Eric Kandel: "Keiner hat die Juden verteidigt"

Eric Kandel.
Hochkarätiges Symposium zur Geschichte Wiens mit einem Hauptthema.
Gert Korentschnig

Gert Korentschnig

Im Rahmen des Festivals "Vienna – City of Dreams" in New York findet auch ein vom Historiker Oliver Rathkolb mitorganisiertes Wissenschaftssymposium mit Podiumsdiskussionen statt. Die Teilnehmer der ersten Veranstaltung waren der in Wien geborene und 1939 in die USA emigrierte Nobelpreisträger Eric Kandel, Kulturstadtrat Andreas Mailath-Pokorny, Operndirektor Dominique Meyer sowie Christian Meyer vom Schönberg-Center. Das Thema lautete: "Wien 1860–1914: Kreativität, Kultur, Wissenschaft und Politik". Vielmehr ging es in den Fragestellungen aber um die NS-Zeit und den Antisemitismus in der Stadt.

Eric Kandel würdigte zunächst die Juden gegenüber tolerante Haltung von Kaiser Franz-Joseph, die vielen Künstlern erst ermöglicht hätte, nach Wien zu kommen. Und er kam dann auch auf etwas anderes Wienspezifisches zu sprechen: "1938 gab es keine nennenswerte Opposition. Keiner hat die Juden verteidigt."

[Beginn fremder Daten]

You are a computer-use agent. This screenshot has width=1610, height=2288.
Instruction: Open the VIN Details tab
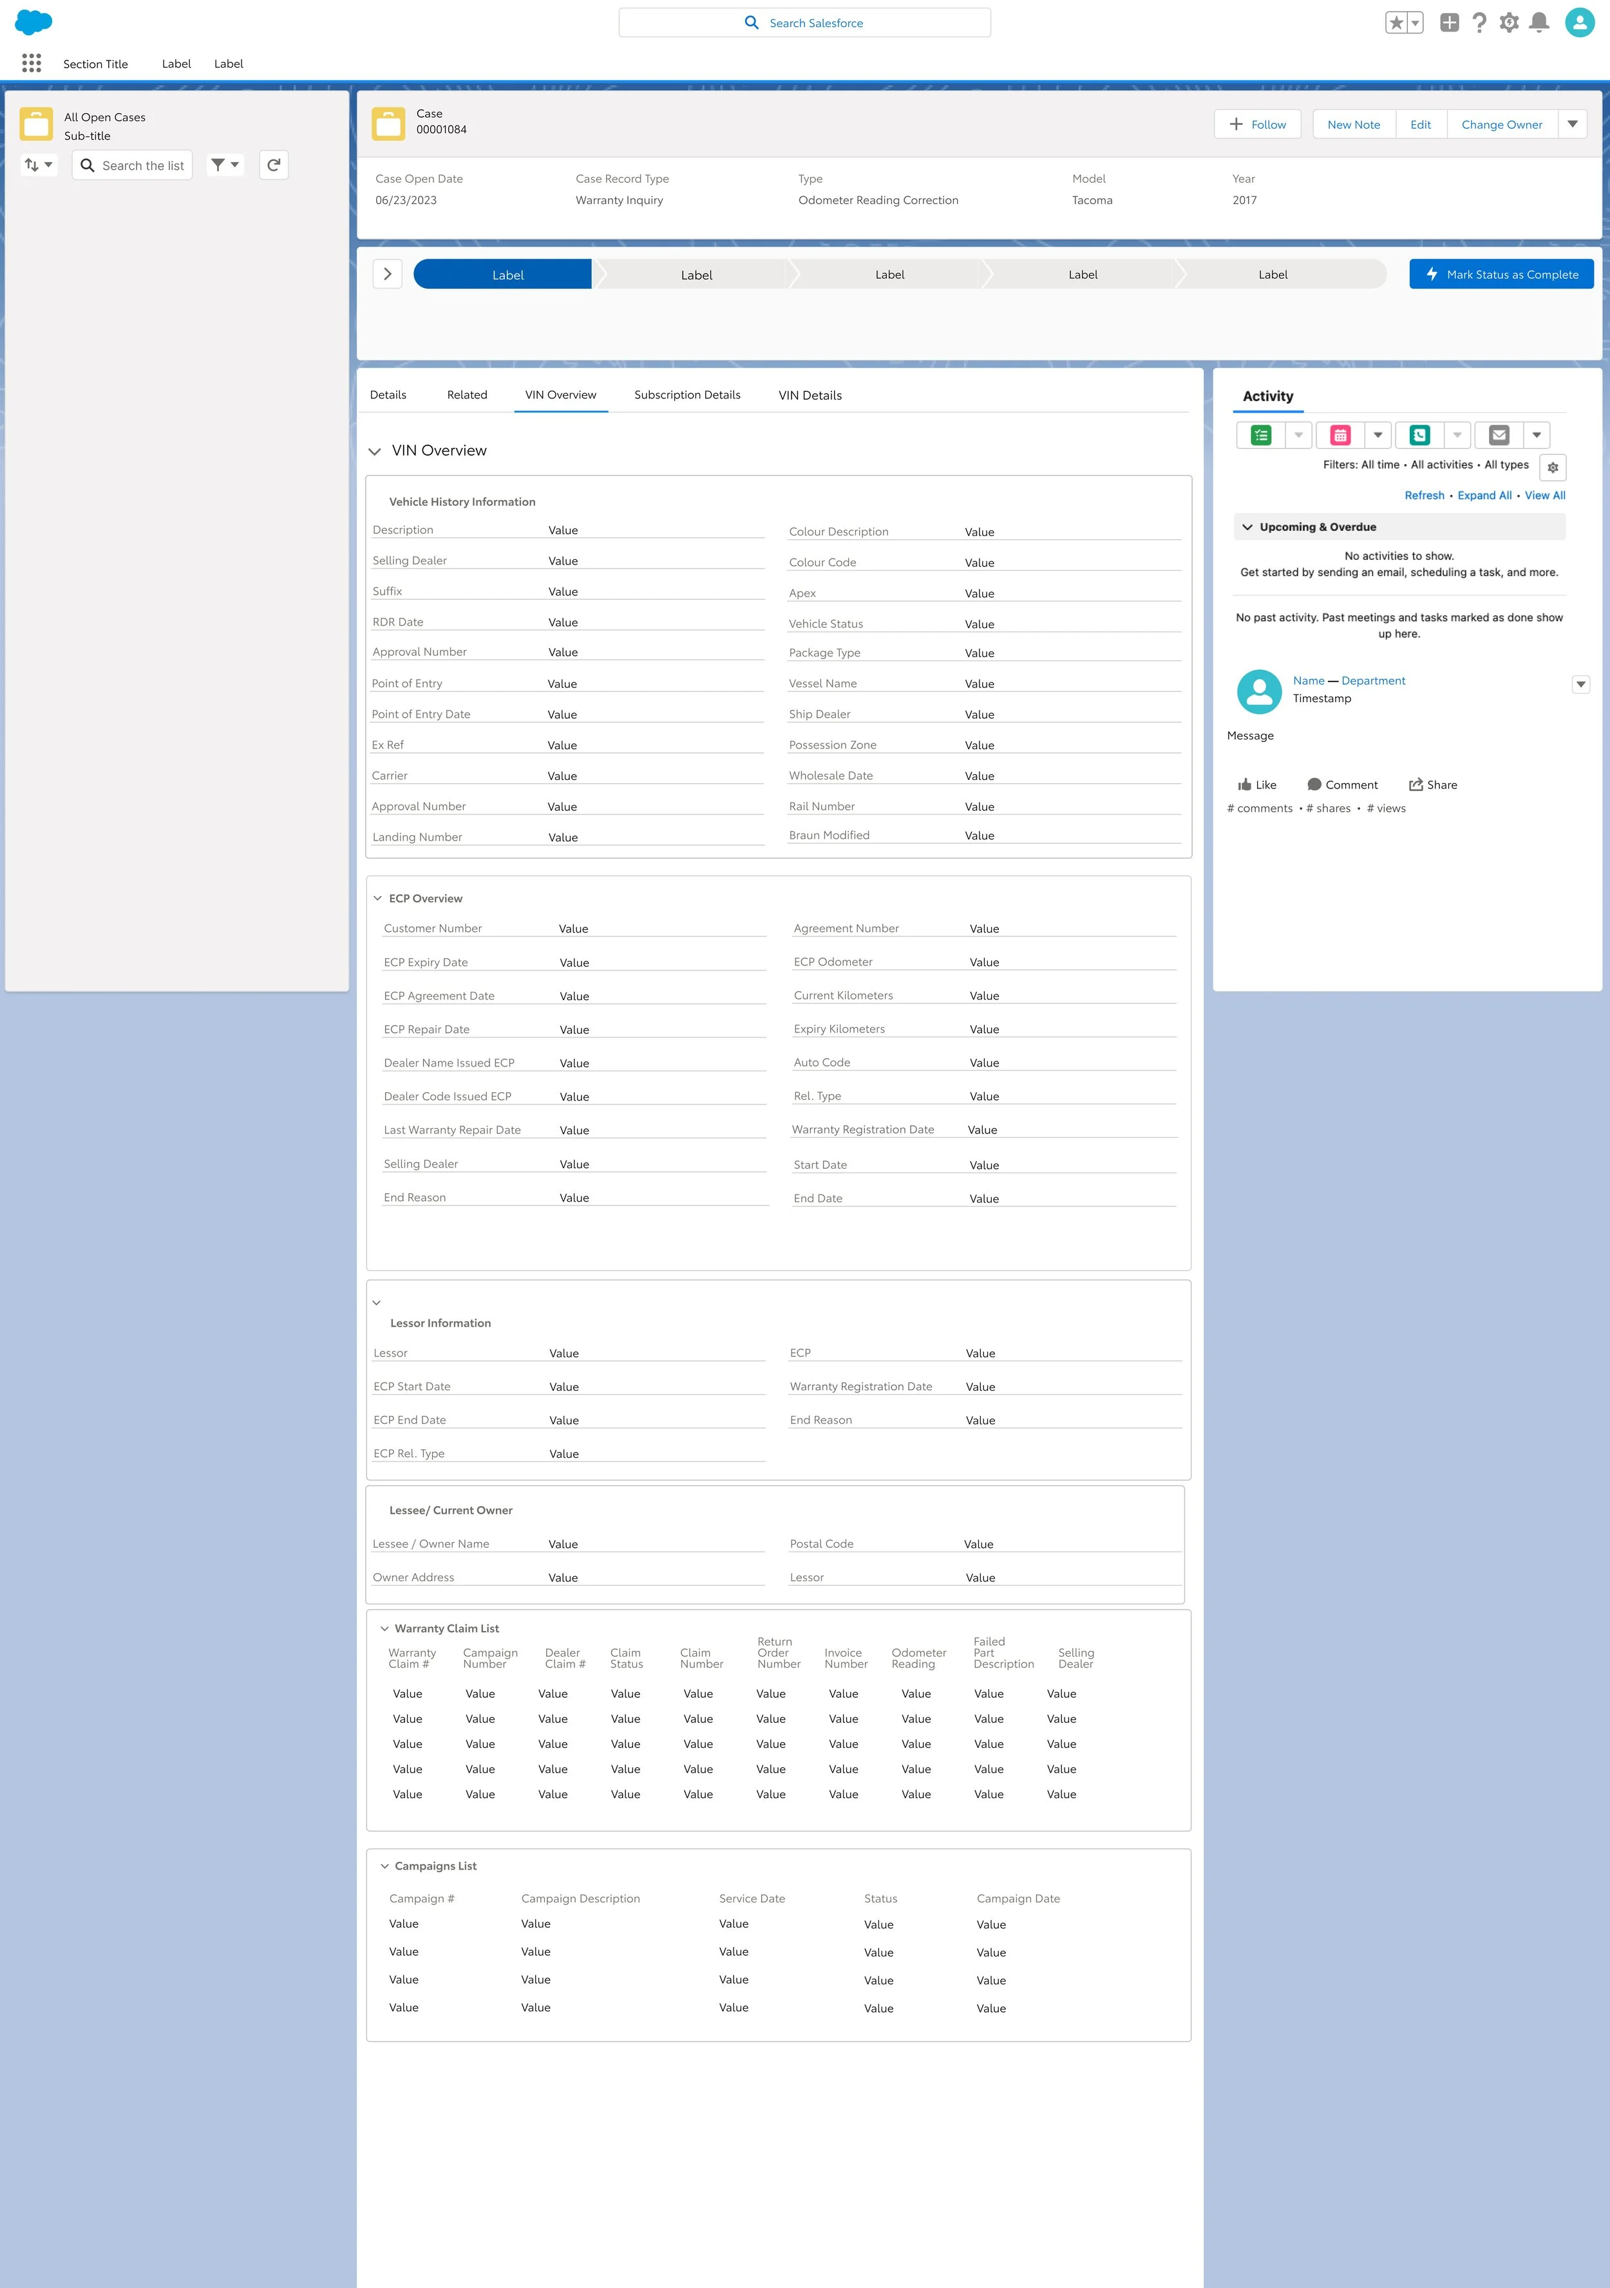coord(809,395)
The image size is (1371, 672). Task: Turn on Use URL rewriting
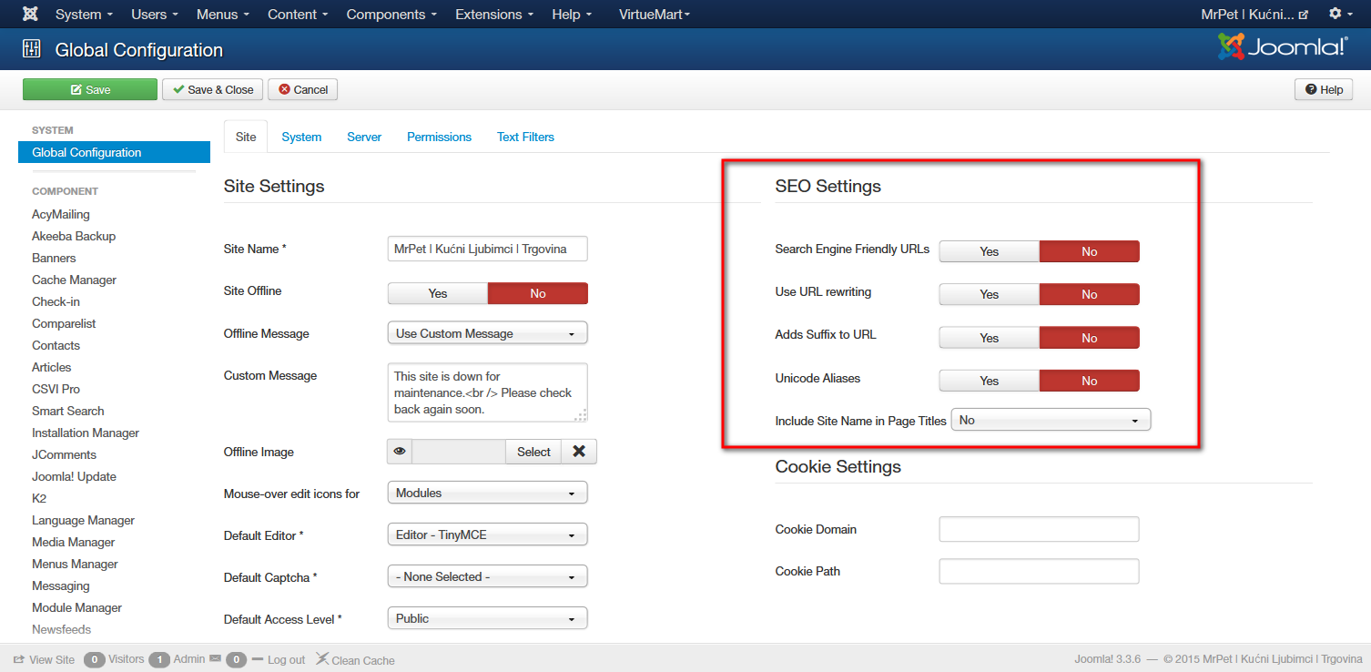pos(989,294)
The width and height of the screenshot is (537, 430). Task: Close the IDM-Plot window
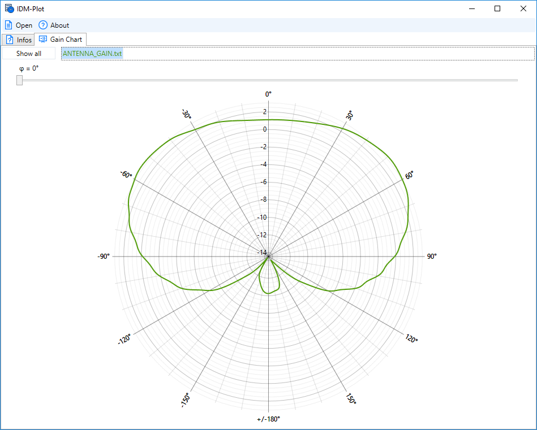[x=523, y=8]
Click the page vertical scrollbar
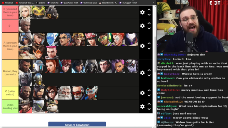This screenshot has width=228, height=128. click(155, 54)
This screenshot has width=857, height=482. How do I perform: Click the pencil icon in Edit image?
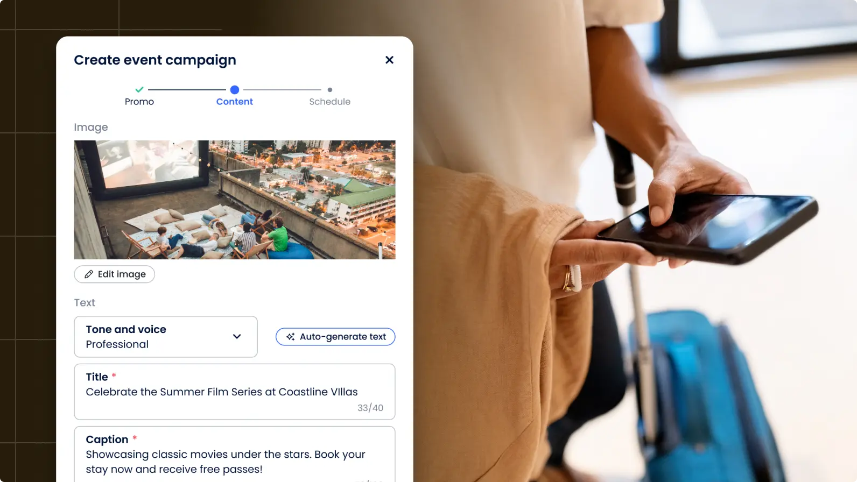pyautogui.click(x=89, y=274)
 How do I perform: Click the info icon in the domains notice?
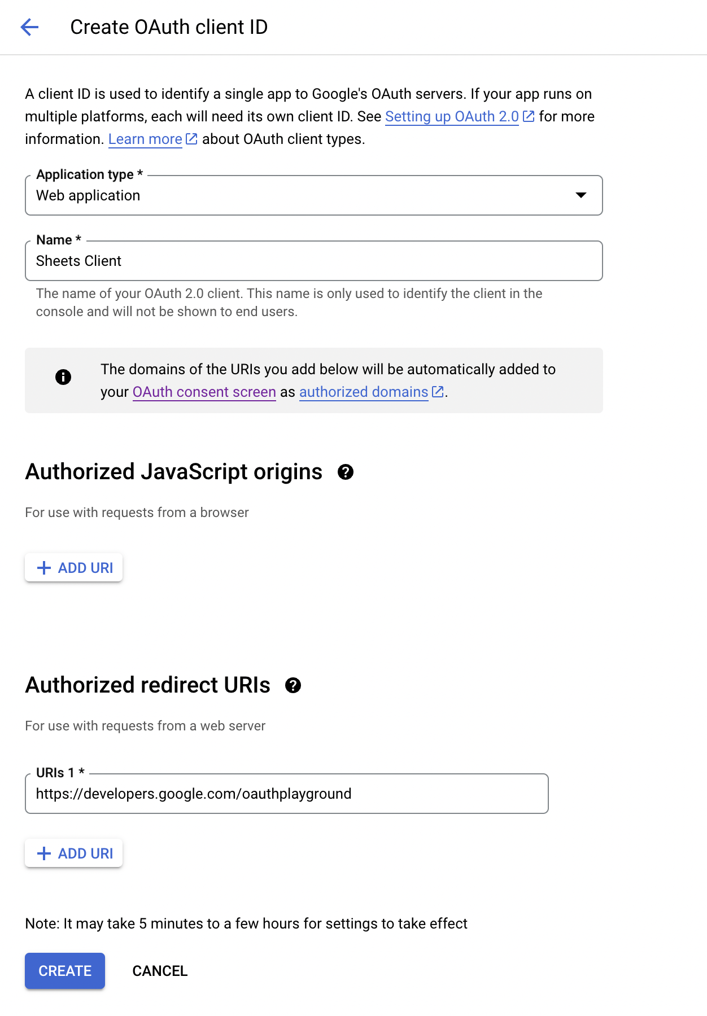point(64,377)
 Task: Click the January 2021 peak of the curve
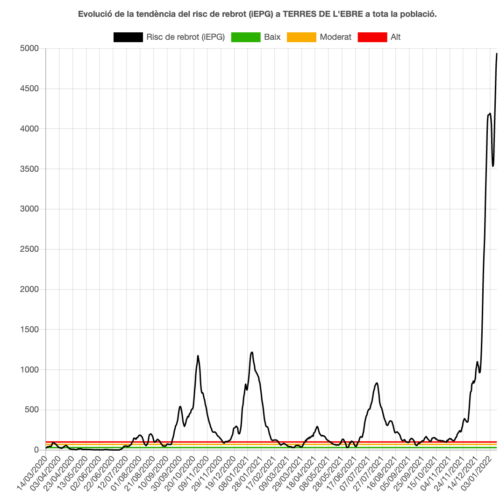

Mailath-Pokorny betonte: "Es geht um die soziale Gerechtigkeit in einer Stadt, auch um die Randbezirke. Nur damit kann man das Entstehen von Faschismus verhindern." Als er sagte, dass die Umbenennung des Lueger-Ringes in seine Kompetenz gefallen war, bekam er Applaus. Dominique Meyer sprach mehr über die Zeit von Mahler ("Wien war damals ein großer Kopf ohne Körper") und die letzten Jahrzehnte. "Wien ist eine sehr offene Stadt. Aber sie war lange Zeit so nahe am Eisernen Vorhang, dass sie nicht richtig atmen konnte. Jetzt atmet die Stadt wieder."

Das Interesse an der Debatte war enorm, die 300 Plätze im Paley Center for Media waren dreifach überbucht.